IAPR Invited Talks

July 26: Building World Foundation Models for Unlocking Physical AI

IAPR Invited Speaker

Abstract

This talk introduces world foundation models and their pivotal role in enabling Physical AI. I will begin by tracing the evolution from Generative AI to Physical AI, highlighting the unique challenges that arise in this transition. Two categories of world foundation models will be presented: synthesis models, which predict future world states, and analysis models, which interpret current states to guide action planning. I will showcase how these models are applied in Physical AI systems, review the current state of the art, and conclude with a discussion on the limitations of existing approaches and promising directions for future research.

July 27: Learning World Simulators from Data

IAPR Invited Speaker

Katerina Fragkiadaki
CMU

Biography

Katerina Fragkiadaki is the JPMorgan Chase Associate Professor in the Machine Learning Department at Carnegie Mellon University. She received her undergraduate degree in Electrical and Computer Engineering from the National Technical University of Athens, and her Ph.D. from the University of Pennsylvania. She subsequently held postdoctoral positions at UC Berkeley and Google Research. Her research focuses on enabling few-shot and continual learning for perception, action, and language grounding. Her work has been recognizedby the Best Ph.D. Thesis Award, NSF CAREER Award, AFOSR and DARPA Young Investigator Awards, as well as faculty research awards from Google, Toyota Research Institute, Amazon, NVIDIA, UPMC, and Sony. She served as a Program Chair for ICLR 2024.

Abstract

Modern foundational models have achieved superhuman performance in many logic and mathematical reasoning tasks by learning to think step by step. However, their ability to understand videos, and, consequently, control embodied agents, lags behind. They often make mistakes in recognizing simple activities, and often hallucinate when generating videos. This raises a fundamental question: What is the equivalent of thinking step-by-step for visual recognition and prediction?

In this talk, we argue that step-by-step visual reasoning has much to do with inverting a physics simulator, that is, mapping raw video pixels back to a structured, 3D-like neural representation of the world.
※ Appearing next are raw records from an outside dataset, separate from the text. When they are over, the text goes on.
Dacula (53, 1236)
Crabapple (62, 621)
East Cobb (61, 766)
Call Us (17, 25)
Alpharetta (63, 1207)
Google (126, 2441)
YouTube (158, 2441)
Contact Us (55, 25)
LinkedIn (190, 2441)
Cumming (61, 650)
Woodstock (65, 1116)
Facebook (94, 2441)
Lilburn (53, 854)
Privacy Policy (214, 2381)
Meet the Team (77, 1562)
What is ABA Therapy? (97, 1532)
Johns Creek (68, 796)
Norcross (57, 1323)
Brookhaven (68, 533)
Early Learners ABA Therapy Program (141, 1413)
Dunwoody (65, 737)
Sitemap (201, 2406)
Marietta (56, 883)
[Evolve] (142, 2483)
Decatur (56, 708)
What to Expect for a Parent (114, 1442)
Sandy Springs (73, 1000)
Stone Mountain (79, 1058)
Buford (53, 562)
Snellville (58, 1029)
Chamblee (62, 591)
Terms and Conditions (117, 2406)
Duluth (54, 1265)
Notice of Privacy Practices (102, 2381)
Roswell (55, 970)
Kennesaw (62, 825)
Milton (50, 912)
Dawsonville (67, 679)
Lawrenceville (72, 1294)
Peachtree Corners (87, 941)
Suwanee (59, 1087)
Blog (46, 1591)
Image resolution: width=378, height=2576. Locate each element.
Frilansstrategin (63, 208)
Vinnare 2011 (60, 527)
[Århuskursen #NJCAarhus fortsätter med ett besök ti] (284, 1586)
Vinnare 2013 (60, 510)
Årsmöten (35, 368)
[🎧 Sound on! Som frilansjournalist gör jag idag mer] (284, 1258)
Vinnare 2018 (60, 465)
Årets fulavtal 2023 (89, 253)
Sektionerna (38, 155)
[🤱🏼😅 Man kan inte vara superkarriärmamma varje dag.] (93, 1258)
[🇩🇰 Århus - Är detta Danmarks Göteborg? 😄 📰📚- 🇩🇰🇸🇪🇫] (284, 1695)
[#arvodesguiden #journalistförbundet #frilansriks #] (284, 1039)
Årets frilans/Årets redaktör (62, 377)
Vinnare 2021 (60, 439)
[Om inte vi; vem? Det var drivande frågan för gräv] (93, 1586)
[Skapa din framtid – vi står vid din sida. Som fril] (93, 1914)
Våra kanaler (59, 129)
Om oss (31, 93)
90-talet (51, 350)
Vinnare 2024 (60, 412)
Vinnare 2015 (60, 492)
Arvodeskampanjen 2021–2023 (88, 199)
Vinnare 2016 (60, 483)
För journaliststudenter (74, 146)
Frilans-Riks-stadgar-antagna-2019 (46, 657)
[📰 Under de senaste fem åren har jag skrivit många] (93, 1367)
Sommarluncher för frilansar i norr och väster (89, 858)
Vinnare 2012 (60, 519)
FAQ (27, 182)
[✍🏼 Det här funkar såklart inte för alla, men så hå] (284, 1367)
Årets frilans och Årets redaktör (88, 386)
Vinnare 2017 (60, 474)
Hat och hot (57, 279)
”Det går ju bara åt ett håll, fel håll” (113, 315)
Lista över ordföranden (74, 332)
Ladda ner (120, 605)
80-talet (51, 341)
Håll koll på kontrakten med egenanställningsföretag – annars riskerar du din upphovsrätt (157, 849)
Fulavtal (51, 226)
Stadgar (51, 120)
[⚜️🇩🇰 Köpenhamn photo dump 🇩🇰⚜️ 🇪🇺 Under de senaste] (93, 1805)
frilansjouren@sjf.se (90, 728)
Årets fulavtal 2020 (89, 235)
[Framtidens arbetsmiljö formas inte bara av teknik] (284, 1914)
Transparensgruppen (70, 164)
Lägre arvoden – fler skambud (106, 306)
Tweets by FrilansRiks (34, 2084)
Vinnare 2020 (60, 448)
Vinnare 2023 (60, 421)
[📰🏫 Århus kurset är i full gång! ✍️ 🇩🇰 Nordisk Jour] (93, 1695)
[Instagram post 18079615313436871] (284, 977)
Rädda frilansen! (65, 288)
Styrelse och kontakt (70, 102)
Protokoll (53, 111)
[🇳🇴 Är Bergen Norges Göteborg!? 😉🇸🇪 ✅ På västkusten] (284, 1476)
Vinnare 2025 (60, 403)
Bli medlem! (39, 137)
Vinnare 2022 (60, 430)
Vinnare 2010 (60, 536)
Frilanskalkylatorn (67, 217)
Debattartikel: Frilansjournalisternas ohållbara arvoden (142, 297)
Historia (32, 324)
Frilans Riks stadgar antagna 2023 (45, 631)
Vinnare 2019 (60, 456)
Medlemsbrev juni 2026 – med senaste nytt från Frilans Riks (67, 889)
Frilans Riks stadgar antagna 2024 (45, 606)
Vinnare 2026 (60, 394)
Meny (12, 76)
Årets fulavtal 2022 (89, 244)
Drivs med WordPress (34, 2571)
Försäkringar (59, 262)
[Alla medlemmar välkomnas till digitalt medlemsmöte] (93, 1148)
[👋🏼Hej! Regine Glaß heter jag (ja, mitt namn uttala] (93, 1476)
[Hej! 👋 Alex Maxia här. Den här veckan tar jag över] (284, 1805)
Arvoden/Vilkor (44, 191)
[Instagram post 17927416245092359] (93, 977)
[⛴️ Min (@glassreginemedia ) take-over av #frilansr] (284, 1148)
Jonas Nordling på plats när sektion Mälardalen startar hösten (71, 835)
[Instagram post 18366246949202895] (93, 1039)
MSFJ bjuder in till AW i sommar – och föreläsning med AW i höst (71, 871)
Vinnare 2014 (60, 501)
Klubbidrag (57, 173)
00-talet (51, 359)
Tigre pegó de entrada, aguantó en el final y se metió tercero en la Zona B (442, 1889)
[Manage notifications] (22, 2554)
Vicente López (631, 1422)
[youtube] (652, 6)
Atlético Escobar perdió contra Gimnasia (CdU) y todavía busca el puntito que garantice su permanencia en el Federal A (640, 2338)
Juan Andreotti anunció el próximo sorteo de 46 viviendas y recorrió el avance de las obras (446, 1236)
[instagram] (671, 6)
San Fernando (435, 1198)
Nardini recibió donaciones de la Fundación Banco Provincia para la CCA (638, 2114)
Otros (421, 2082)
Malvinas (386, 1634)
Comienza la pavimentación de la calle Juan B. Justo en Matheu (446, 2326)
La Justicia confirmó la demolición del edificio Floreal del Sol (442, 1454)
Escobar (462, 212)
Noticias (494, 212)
This involves inferring 3D representations of objects, parts, their 3D motion and appearance trajectories, estimating camera movements and 3D scene structure and physics properties. We will discuss methods to automatically extract such 3D neural representations from images and videos using generative model priors and end-to-end feed-forward models. We will present methods that inject such knowledge of camera motion and 3D scene structure in modern VLMs and show it improves their ability to ground language and control robot manipulators.

How can we scale up annotations for such simulator inversion? We will discuss methods that use generative models of language and vision to automate development of 3D simulations in physics engines. Additionally, we will discuss our efforts in developing faster and more general physics engines. The integration of physics engines with generative models aims to automate the replication of real physical environments within the physics simulator, enabling more accurate and scalable world simulation for sim-to-real learning of 3D perception and robotics. We believe such real-to-sim and sim-to-real learning as universal data engines for robotics are central for democratizing and pushing the state-of-the-art in robot learning.

July 28: Making sense of the real-world via 3D Computer Vision

IAPR Invited Speaker

Yasuyuki Matsushita
MSRA Tokyo

Biography

Yasuyuki Matsushita is a Senior Director of Microsoft Research Asia - Tokyo since 2024. He received his B.S., M.S. and Ph.D. degrees in EECS from the University of Tokyo in 1998, 2000, and 2003, respectively. From April 2003 to March 2015, he was with Visual Computing group at Microsoft Research Asia. From April 2015 to September 2024, he was a Professor at Osaka University. His research area includes computer vision, machine learning and optimization. He is an Editor-in-Chief of International Journal of Computer Vision (IJCV) and is/was on editorial board of IEEE Transactions on Pattern Analysis and Machine Intelligence (TPAMI), The Visual Computer journal, IPSJ Transactions on Computer Vision Applications (CVA), and Encyclopedia of Computer Vision. He served/is serving as a Program Co-Chair of PSIVT 2010, 3DIMPVT 2011, ACCV 2012, ICCV 2017, and a General Co-Chair for ACCV 2014 and ICCV 2021. He has won the Osaka Science Prize in 2022. He is a Fellow of IEEE and a member of IPSJ.

Abstract

3D Computer Vision is crucial for understanding and interpreting the spatial aspects of real-world scenes. It is particularly important for the coming Embodied AI, where machines need to interact with and understand their surroundings. Sensing is crucial in this context, because it generates rich, multidimensional data that enhances AI's understanding of the world and elevates its perceptual capabilities. This talk discusses two approaches to the problem of real-world sensing, namely, learning-based and model-based approaches and advocates the synergy of these approaches. In particular, we discuss the case of photometric 3D reconstruction, where we have an access to reliable physics-based models while data-driven methods are still beneficial.